*WHAT THE EXERCISE ASKS:* Across all entries below, how many lines include "will"? Answer with the number alone.

Stored items

== == ==

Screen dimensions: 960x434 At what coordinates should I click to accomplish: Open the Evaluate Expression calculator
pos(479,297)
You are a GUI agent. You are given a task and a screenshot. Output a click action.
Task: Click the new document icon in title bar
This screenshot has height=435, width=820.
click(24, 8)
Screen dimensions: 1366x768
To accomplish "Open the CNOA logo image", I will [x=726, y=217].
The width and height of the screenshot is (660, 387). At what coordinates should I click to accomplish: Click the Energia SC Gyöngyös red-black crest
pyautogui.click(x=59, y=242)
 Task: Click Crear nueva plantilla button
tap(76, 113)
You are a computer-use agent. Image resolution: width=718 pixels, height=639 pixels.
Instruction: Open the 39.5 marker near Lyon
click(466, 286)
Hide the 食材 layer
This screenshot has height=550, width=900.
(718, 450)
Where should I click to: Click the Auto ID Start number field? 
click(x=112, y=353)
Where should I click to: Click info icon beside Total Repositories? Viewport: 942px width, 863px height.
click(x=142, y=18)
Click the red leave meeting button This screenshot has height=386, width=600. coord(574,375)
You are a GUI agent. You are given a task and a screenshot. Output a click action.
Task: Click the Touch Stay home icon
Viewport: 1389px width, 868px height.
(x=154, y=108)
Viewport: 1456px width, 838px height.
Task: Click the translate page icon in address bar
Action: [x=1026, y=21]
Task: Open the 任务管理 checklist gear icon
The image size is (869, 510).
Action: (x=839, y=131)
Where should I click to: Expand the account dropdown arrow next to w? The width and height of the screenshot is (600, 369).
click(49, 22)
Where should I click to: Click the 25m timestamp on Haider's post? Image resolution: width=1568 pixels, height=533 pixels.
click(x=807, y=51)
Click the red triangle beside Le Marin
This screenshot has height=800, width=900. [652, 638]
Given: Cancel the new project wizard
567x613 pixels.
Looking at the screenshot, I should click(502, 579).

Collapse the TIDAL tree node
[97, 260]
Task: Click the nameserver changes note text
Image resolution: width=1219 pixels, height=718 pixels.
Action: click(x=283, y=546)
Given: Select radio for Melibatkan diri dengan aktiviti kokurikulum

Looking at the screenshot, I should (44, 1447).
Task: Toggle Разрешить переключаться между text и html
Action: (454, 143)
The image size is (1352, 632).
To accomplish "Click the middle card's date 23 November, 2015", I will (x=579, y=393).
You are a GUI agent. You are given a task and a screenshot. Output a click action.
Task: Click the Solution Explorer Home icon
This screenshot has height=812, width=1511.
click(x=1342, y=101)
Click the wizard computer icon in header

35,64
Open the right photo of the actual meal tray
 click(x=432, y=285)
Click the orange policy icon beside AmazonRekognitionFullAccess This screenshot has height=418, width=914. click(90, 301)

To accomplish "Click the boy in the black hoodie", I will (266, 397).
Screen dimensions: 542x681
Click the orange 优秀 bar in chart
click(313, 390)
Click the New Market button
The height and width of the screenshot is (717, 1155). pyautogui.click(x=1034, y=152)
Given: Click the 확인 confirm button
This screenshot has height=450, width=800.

== == ==

*PROBLEM SOLUTION:* 3